(Saved data entries)
★ ★ ★ ★
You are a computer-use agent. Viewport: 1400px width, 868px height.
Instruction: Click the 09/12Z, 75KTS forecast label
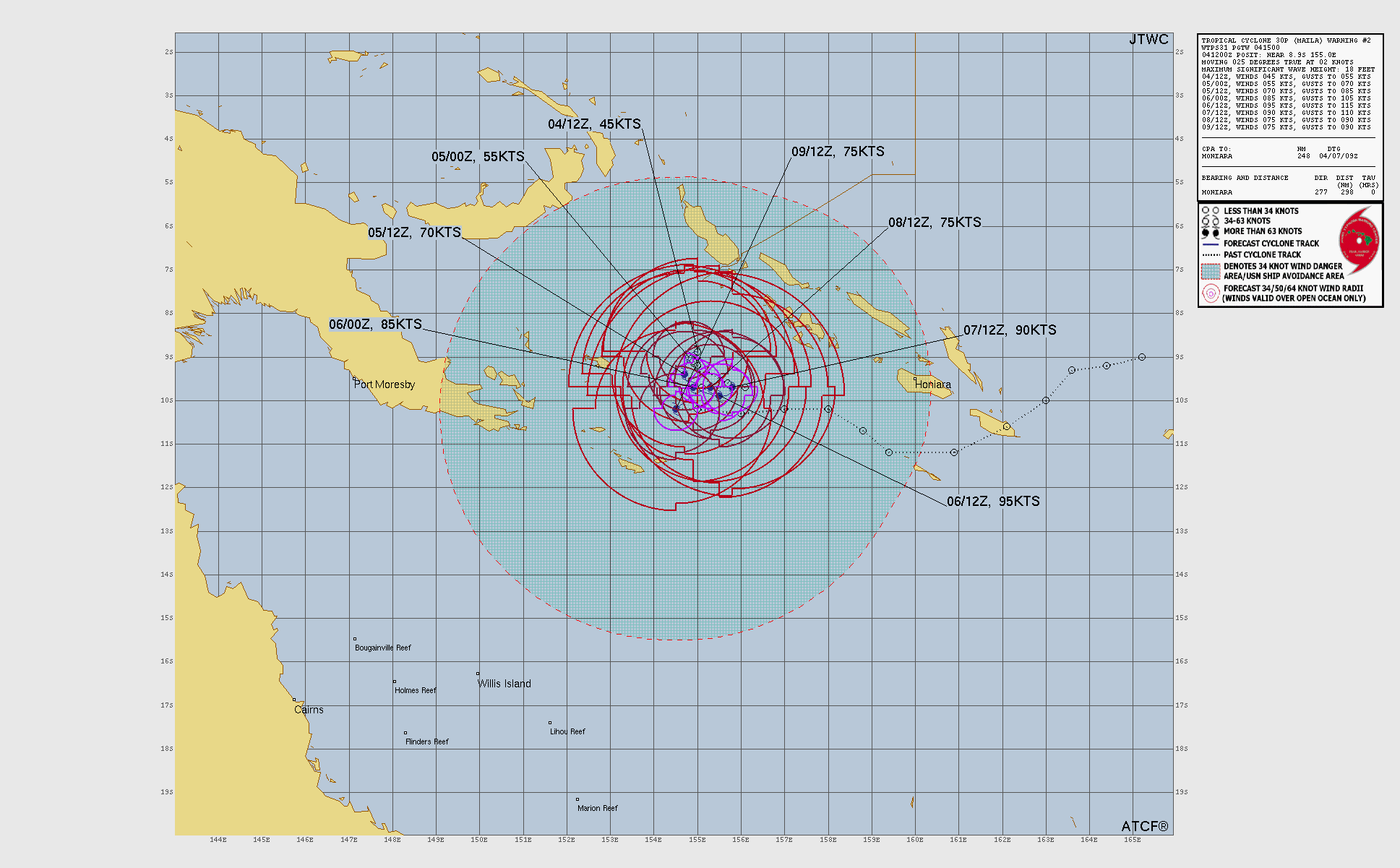point(838,152)
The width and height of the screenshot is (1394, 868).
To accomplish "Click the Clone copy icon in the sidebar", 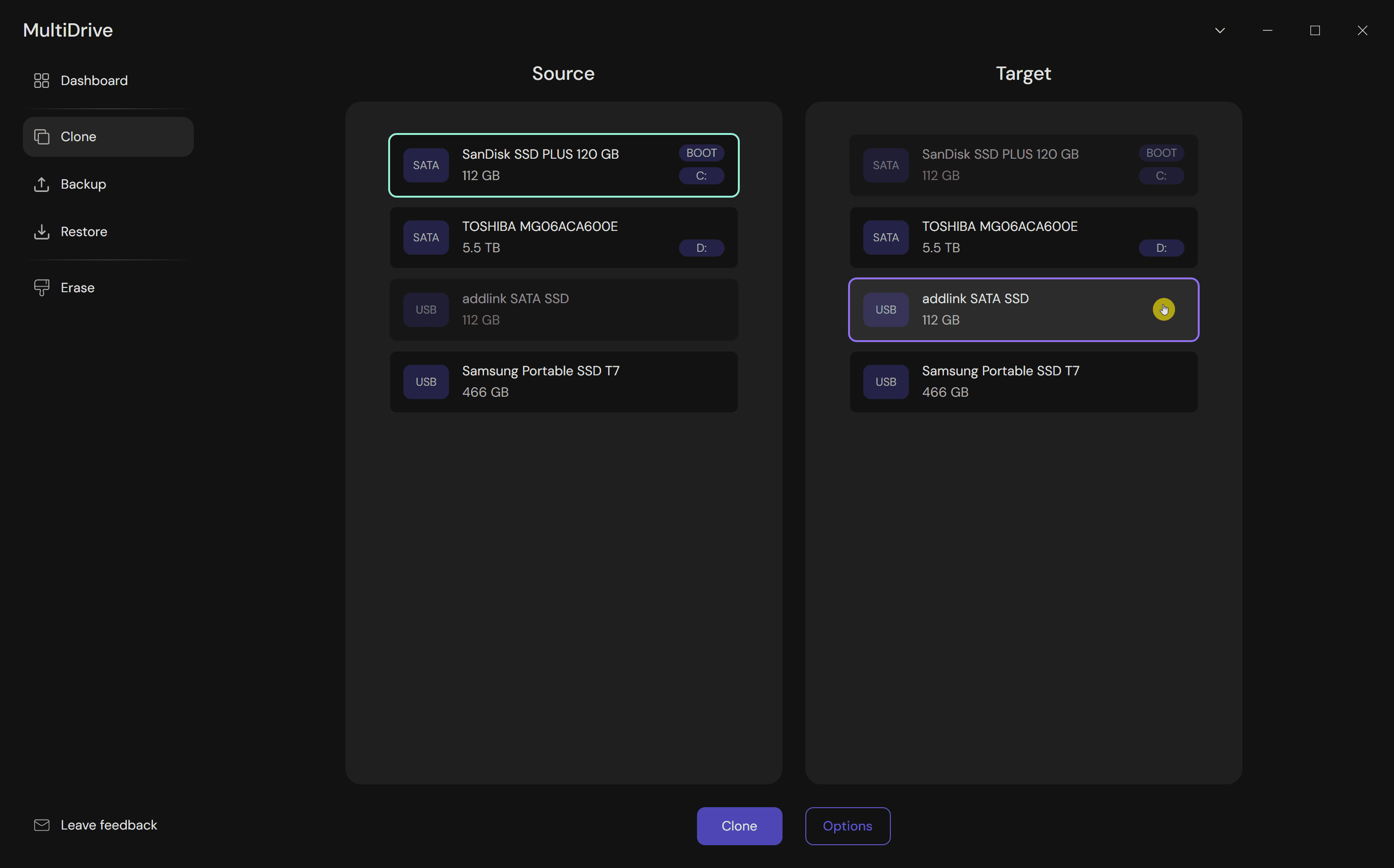I will (41, 137).
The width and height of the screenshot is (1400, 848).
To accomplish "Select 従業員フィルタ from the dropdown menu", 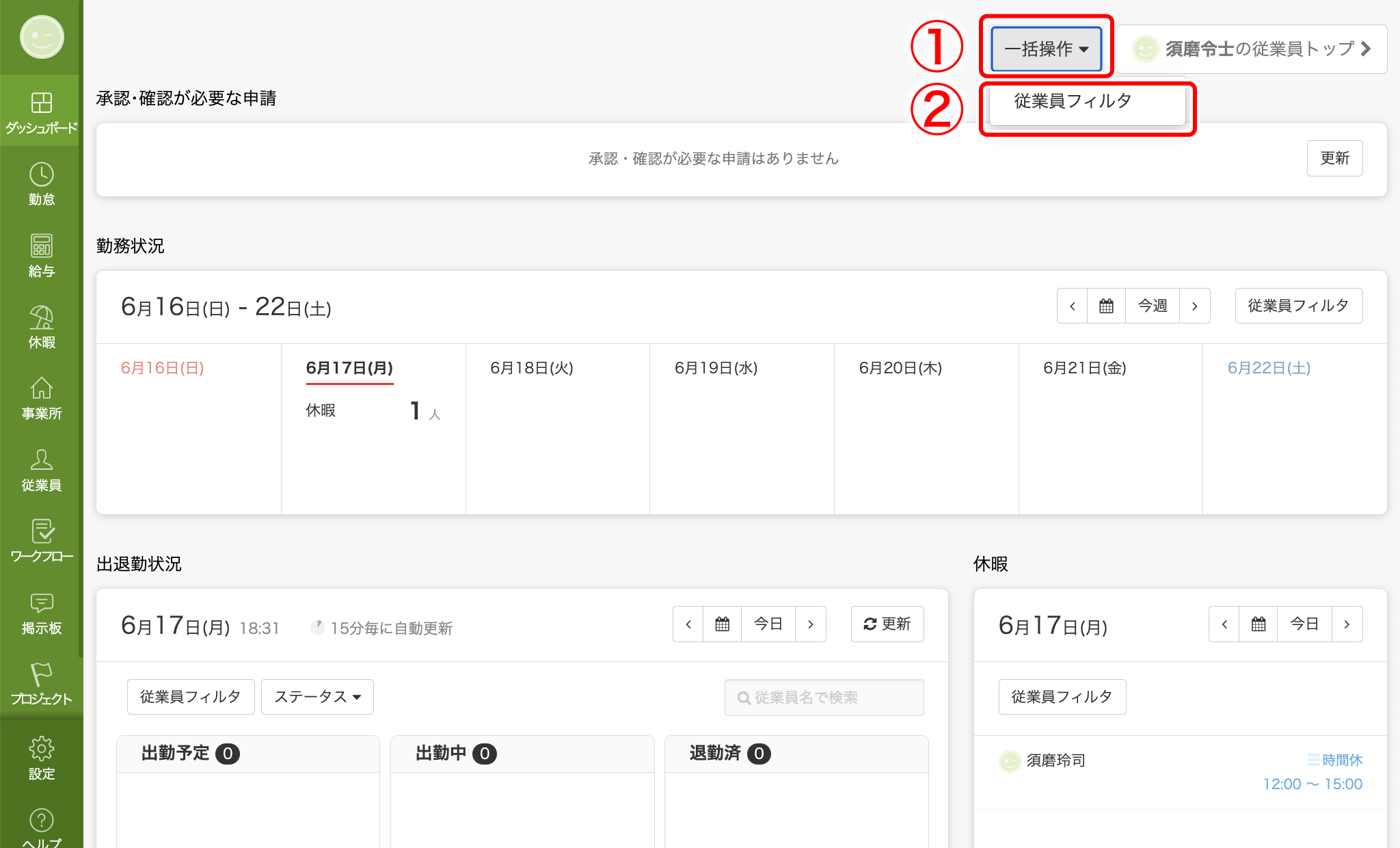I will [1073, 101].
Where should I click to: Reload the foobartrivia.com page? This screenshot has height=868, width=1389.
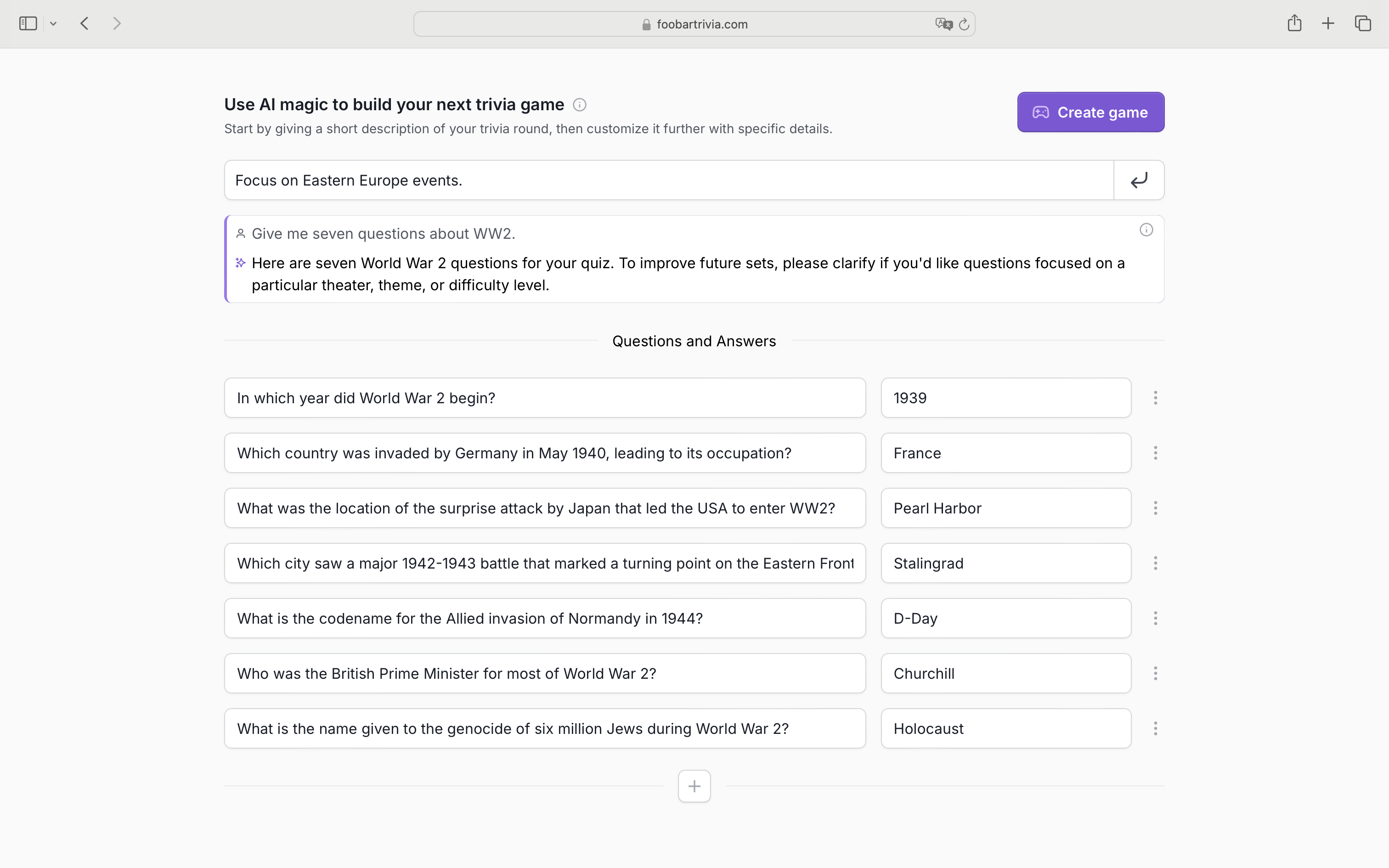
★ ★ ★ ★
§ **Required work**: Lines that hold "width" are the ones to copy, so pick each out from the data.

§ **Result for this exercise**:
You are a computer-use agent. Viewport: 1400px width, 868px height.
The width and height of the screenshot is (1394, 868).
The width and height of the screenshot is (1400, 848).
Where should I click to: Reload the foobartrivia.com page? This screenshot has height=868, width=1389.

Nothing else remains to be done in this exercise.